A friend of — and occasional songwriting collaborator with — the Blue Öyster Cult and Del-Lords and other vaguely related New York-area outfits (erstwhile rock crit Richard Meltzer being the spiritual center of this family), David Roter brings an artless voice and the soul of a standup comedian to incisively funny moderate-rent records that alternate topical satire and personal complaints. After making a minor cult-single splash with 1979’s “I Think I Slept with Jackie Kennedy Last Night,” Roter cut two albums with skilled small-scale rock-pop accompaniment by assorted Cult-ists and Del-Lords, as well as musical associates of David Johansen.
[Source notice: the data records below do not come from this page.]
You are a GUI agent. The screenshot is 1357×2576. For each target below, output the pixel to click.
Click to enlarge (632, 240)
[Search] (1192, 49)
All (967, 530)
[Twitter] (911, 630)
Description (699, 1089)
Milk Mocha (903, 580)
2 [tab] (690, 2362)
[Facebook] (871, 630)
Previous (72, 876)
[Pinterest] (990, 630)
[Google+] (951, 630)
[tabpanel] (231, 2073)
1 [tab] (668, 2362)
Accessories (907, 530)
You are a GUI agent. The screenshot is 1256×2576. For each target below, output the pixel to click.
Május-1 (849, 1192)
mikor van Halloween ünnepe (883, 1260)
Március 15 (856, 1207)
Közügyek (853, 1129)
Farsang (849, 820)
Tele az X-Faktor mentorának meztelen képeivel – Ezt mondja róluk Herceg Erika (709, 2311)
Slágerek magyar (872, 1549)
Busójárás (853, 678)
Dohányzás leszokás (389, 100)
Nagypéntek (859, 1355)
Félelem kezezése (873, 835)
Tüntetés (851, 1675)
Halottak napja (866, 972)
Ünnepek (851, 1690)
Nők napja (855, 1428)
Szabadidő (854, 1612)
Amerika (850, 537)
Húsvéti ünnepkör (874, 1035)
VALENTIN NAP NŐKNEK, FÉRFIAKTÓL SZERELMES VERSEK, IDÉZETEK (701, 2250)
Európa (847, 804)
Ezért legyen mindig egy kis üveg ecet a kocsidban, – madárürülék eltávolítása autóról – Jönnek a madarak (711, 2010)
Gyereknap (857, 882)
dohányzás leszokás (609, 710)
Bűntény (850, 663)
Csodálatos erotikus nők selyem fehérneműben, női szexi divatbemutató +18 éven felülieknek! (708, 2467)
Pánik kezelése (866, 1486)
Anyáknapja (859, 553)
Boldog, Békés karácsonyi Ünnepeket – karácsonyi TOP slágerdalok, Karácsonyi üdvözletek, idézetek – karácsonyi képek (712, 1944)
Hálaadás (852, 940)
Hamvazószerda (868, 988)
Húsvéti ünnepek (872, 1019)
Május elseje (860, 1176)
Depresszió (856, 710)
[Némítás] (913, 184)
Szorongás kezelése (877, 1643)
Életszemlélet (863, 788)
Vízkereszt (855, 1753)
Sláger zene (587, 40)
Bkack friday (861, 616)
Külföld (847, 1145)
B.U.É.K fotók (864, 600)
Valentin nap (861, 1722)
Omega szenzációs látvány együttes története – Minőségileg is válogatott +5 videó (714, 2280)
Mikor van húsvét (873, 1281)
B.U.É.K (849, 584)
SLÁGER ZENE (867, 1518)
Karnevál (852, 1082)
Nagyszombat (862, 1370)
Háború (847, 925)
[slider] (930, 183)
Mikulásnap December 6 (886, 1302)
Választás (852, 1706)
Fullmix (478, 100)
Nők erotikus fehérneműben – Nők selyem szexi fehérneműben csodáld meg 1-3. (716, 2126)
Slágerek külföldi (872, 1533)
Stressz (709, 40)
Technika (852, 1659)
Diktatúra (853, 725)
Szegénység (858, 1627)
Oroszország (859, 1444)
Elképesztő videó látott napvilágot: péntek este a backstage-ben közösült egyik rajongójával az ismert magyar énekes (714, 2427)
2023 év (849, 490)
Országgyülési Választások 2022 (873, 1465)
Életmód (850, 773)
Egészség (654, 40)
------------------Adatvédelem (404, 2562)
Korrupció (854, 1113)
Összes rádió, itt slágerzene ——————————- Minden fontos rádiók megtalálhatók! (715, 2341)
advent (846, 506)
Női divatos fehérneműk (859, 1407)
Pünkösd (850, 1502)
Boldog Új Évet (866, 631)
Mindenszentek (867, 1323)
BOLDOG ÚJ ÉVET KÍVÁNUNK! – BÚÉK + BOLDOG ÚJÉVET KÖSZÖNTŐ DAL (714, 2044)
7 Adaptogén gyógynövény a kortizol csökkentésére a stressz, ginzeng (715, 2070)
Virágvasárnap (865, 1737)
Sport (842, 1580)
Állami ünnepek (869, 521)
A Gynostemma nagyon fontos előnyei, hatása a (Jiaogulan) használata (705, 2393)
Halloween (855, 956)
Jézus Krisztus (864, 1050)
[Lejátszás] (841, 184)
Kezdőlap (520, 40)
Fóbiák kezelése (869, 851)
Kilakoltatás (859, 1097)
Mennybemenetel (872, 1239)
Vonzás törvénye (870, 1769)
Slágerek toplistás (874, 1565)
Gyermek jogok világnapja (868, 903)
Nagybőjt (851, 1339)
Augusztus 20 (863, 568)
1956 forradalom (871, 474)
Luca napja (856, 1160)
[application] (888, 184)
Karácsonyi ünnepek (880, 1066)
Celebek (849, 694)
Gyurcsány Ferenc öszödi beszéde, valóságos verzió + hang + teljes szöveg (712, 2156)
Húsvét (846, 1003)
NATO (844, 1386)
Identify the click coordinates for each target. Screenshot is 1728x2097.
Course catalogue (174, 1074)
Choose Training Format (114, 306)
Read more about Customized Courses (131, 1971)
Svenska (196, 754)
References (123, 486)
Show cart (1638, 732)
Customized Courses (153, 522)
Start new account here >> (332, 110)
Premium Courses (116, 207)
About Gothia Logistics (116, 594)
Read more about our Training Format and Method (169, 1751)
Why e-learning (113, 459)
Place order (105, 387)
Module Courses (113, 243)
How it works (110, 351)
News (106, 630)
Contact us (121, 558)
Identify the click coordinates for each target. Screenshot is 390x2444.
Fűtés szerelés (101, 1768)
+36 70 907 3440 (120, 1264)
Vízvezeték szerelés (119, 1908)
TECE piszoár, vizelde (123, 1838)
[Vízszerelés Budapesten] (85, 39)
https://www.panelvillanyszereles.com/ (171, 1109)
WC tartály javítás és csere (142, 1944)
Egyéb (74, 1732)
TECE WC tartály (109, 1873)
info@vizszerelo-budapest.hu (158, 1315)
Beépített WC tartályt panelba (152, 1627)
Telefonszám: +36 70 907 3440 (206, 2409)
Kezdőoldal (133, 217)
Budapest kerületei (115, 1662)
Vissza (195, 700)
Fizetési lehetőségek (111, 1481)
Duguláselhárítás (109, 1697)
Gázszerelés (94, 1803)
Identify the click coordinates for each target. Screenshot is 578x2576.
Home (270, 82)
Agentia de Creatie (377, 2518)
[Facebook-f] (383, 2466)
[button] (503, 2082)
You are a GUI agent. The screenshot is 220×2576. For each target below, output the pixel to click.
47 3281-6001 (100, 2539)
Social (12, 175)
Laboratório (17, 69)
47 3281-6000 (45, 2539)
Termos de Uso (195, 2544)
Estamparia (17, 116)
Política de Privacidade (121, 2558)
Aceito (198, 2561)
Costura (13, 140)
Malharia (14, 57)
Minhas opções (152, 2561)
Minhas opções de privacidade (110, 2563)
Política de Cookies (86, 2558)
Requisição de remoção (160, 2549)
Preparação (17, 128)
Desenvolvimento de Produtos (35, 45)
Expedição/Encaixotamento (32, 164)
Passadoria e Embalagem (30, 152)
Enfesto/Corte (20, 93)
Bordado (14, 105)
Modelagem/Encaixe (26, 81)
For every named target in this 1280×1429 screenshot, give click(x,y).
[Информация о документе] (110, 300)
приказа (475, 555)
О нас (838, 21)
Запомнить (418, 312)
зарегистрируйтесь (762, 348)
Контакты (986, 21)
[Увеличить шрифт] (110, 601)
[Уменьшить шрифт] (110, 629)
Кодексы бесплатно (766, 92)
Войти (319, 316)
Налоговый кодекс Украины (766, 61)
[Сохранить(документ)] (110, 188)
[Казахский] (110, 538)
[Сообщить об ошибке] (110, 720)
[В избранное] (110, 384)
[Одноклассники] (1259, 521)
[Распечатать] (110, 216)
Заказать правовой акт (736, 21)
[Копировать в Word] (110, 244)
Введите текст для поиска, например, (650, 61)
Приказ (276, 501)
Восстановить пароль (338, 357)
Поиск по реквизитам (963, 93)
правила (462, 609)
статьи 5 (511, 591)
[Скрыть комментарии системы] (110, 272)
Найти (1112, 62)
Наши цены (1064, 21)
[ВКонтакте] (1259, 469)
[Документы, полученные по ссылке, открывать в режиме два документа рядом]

Bambo has amusingly irreverent biographies of Sonny Liston, Mussolini and Joan Crawford (a song he wrote for, and was first recorded by, the Cult), a wry love letter to an ex-wife and the titular epic in which forest creatures turn the tables and go ballistic against hunters. Beauty of the Island repeats “My Ex-Wife,” “Sonny Liston” and “Adopt Me” (co-scribed by Meltzer), appending some clever current-events reports on the Big Apple (“New York, New York,” “Beauty of the Island”).
Roter, who continued to record for the label run by Albert Bouchard and Deborah Frost of the Brain Surgeons, died of leukemia on February 16, 2003 despite a successful bone marrow transplant. He was 56.